High Definition Render Pipeline Glossary
General terms
atmospheric scattering
Atmospheric scattering is the phenomena that occurs when particles suspended in the atmosphere diffuse (or scatter) a portion of the light, passing through them, in all directions.
channel packing
A channel packed Texture is a Texture which has a separate grayscale image in each of its channels.
Nyquist rate:
The minimum rate at which you can sample a real-world signal without introducing errors. This is equal to double the highest frequency of the real-world signal.
ray marching:
An iterative ray intersection test where your ray marches back and forth until it finds the intersection or, in a more general case, solves the problem you define for it.
texture atlas:
A texture atlas is a large texture containing several smaller textures packed together. HDRP uses texture atlases for shadow maps and decals.
Aliasing and anti-aliasing terms
aliasing:
Describes a distortion between a real-world signal and a digital reconstruction of a sample of a signal and the original signal itself.
fast approximate anti-aliasing (FXAA):
An anti-aliasing technique that smooths edges on a per-pixel level. It is not as resource intensive as other techniques.
spatial aliasing
Refers to aliasing in digital samples of visual signals.

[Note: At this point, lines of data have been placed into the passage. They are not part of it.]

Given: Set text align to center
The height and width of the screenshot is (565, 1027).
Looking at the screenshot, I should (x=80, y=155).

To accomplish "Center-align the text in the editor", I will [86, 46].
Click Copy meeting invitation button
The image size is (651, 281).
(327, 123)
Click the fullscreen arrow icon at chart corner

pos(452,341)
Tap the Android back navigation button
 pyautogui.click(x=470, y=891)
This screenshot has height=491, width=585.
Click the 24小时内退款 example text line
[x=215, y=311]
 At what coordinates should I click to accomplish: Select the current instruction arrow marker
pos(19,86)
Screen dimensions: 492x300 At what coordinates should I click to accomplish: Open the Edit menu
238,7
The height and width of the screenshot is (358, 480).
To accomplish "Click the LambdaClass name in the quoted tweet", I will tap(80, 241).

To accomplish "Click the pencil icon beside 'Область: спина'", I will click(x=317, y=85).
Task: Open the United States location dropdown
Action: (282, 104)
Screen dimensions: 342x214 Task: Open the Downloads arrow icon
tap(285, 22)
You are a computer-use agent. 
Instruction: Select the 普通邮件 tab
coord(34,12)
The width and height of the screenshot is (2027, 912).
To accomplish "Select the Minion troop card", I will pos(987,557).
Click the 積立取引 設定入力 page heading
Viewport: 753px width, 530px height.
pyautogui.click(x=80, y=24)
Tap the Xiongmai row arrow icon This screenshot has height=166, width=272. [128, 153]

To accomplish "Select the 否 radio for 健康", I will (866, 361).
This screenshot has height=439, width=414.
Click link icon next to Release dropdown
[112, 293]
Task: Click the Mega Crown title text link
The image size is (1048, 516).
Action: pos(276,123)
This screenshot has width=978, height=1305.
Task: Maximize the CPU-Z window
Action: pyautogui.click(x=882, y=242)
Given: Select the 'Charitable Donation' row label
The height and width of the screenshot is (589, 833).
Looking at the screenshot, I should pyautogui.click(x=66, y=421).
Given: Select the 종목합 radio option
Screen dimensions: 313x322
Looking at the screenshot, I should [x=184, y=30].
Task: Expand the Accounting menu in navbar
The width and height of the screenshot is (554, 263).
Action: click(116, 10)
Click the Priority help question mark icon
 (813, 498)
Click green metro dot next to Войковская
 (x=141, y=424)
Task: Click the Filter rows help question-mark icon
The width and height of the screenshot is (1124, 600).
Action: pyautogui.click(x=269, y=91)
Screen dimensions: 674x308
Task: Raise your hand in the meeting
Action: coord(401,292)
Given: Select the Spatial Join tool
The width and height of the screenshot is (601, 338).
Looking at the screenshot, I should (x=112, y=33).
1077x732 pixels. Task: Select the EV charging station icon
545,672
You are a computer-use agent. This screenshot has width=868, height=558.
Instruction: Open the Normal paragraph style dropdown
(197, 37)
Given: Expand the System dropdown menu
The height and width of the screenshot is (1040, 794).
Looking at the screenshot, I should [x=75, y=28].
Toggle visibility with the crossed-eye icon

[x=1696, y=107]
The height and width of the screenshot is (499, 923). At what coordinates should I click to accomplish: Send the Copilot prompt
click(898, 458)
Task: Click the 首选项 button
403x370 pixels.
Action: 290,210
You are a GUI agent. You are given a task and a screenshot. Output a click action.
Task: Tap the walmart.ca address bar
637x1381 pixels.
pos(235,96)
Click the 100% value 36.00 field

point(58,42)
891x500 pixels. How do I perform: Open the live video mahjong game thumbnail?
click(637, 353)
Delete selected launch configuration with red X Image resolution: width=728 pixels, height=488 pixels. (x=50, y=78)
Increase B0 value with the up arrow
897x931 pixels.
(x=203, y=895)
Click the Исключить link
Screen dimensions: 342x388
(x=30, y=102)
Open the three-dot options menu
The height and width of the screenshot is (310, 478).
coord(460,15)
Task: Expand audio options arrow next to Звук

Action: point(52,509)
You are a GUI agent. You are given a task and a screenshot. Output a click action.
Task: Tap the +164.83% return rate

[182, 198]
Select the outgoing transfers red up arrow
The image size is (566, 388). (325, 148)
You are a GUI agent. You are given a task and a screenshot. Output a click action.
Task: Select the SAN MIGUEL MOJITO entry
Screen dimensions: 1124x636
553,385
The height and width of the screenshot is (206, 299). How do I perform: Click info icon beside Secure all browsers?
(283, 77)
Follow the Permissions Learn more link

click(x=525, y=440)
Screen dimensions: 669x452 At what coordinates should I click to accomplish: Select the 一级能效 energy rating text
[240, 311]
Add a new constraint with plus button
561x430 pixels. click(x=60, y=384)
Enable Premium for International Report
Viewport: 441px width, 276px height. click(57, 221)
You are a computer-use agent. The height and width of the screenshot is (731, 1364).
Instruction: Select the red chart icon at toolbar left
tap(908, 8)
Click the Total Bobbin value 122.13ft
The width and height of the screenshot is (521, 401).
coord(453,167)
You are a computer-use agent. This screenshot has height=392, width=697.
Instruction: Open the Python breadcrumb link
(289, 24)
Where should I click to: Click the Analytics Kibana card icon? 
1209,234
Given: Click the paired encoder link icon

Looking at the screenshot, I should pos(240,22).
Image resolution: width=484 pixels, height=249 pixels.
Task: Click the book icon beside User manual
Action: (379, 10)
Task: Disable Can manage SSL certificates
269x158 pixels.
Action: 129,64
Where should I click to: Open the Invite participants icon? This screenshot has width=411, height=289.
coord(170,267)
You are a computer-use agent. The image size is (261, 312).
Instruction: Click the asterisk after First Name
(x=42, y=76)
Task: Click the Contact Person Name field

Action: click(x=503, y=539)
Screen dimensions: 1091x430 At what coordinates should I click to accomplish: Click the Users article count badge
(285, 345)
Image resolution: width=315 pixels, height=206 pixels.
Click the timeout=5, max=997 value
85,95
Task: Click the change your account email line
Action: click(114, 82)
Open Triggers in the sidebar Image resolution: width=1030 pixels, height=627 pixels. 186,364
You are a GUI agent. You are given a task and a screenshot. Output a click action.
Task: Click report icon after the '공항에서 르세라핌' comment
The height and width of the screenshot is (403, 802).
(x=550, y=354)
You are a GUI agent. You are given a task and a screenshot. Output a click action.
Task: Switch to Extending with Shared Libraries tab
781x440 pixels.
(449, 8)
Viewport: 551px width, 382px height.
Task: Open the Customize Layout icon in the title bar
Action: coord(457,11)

temporal anti-aliasing (TAA):
An anti-aliasing technique that uses frames from a history buffer to smooth edged more effectively than fast approximate anti-aliasing. It is substantially better at smoothing edges in motion but requires motion vectors to do so.
Lighting terms
illuminance:
A measure of the amount of light (luminous flux) falling onto a given area. Differs from luminance because illuminance is a specific measurement of light whereas luminance describes visual perceptions of light.
luminous flux:
A measure of the total amount of visible light a light source emits.
luminous intensity:
A measure of visible light as perceived by human eyes. It describes the brightness of a beam of light in a specific direction. The human eye has different sensitivities to light of different wavelengths, so luminous intensity weights each different wavelength contribution by the standard luminosity function.
luminosity function:
A function that describes a wave that represents the human eye’s relative sensitivity to light of different wavelengths. This wave corresponds weight values, between 0 and 1 on the vertical axis, to different wavelengths, on the horizontal axis. For example, the standard luminosity function peaks, with a weight of 1, at a wavelength of 555 nanometers and decreases symmetrically with distance from this value.
punctual lights:
A light is considered to be punctual if it emits light from a single point. HDRPs Spot and Point Lights are punctual.